Segment Start: SUPPLIED DATA
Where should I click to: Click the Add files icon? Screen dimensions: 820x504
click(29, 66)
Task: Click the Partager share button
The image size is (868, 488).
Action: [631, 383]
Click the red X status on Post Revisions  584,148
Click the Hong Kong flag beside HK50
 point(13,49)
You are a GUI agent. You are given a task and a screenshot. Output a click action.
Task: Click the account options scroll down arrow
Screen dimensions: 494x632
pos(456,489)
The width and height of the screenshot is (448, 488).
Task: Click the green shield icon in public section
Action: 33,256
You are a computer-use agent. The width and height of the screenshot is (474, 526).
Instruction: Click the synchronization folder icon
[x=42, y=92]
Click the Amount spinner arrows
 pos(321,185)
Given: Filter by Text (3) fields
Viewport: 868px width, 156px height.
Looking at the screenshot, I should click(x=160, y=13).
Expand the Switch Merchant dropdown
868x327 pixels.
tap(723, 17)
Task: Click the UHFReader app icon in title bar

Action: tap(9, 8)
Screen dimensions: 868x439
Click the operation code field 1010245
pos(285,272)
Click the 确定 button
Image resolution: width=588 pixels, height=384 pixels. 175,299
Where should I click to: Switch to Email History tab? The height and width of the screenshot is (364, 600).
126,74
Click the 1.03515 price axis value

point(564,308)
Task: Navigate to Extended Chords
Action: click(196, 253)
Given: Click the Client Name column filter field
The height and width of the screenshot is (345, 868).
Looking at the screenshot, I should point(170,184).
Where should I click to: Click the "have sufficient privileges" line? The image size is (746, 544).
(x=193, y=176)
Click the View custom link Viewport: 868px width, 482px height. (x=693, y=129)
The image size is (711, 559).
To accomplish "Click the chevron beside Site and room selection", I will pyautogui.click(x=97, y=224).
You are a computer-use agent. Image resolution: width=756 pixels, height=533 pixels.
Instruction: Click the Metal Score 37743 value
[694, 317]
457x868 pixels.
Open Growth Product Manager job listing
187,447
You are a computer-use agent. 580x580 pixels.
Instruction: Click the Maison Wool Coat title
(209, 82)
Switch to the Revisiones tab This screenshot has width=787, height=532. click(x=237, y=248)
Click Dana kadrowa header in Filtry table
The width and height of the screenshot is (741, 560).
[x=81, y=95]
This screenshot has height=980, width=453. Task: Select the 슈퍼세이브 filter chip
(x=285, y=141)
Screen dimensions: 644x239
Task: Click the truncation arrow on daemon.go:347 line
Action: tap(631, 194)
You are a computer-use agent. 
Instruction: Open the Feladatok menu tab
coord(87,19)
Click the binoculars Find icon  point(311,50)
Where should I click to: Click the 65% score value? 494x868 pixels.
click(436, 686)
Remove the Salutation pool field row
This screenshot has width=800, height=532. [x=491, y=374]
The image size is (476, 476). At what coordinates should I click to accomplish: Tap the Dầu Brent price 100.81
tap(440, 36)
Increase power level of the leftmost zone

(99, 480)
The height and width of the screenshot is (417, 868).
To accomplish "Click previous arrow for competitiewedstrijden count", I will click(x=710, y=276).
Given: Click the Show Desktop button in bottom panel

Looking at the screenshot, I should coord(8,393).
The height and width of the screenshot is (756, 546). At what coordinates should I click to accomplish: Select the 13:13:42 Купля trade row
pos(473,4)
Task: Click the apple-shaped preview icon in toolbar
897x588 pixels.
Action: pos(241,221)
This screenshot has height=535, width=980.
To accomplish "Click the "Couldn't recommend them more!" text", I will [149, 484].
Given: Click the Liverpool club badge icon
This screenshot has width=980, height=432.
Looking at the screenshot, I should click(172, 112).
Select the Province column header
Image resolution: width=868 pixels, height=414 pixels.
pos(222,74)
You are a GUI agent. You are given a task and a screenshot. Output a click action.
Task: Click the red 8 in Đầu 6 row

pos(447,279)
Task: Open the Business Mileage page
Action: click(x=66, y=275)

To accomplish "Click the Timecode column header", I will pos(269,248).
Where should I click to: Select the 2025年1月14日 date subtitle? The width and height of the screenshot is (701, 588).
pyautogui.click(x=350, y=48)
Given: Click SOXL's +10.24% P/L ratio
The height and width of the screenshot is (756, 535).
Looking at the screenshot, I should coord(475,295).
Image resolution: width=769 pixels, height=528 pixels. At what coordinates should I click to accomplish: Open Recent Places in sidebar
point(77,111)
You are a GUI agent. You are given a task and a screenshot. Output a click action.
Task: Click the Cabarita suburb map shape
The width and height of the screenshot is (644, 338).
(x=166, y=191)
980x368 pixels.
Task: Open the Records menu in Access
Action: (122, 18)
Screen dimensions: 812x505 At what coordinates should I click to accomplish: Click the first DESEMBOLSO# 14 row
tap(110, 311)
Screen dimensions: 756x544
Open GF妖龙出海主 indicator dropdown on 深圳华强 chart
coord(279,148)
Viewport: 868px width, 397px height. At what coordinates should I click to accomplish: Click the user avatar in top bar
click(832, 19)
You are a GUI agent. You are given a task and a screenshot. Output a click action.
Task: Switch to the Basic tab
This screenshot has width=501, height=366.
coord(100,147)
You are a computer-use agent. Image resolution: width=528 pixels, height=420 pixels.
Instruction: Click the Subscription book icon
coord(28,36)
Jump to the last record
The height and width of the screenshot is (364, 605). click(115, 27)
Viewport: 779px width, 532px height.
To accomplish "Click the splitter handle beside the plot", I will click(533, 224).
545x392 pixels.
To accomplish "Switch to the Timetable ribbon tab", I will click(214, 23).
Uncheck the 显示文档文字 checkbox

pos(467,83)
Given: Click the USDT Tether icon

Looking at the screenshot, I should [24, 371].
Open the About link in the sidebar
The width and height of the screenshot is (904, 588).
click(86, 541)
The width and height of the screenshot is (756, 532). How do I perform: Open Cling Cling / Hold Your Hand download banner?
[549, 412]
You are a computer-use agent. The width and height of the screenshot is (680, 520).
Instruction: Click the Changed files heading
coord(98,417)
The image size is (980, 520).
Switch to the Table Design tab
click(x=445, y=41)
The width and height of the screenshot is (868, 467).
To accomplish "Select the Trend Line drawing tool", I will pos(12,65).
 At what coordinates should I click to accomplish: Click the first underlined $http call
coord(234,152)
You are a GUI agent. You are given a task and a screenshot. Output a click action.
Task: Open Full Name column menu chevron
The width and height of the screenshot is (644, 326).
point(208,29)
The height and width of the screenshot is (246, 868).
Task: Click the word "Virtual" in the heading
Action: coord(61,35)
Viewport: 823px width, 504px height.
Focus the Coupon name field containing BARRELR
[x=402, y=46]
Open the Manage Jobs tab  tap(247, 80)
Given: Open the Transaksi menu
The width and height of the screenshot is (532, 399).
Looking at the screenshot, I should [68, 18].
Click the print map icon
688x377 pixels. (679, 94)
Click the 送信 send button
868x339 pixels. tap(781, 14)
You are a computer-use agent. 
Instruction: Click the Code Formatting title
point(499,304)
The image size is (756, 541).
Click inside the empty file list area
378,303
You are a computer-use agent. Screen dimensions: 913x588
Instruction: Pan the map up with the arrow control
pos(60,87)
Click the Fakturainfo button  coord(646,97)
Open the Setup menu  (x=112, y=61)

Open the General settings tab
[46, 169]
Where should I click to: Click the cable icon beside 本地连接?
Segment End: SUPPLIED DATA
The lines above, starting at the one with "Screen dimensions: 494x632" and ending at the one with "Given: Filter by Text (3) fields", are the only ones to return, exactly as written.

▶ ANSWER TO THIS EXERCISE:
Screen dimensions: 494x632
pos(456,489)
The width and height of the screenshot is (448, 488).
Task: Click the green shield icon in public section
Action: 33,256
You are a computer-use agent. The width and height of the screenshot is (474, 526).
Instruction: Click the synchronization folder icon
[x=42, y=92]
Click the Amount spinner arrows
 pos(321,185)
Given: Filter by Text (3) fields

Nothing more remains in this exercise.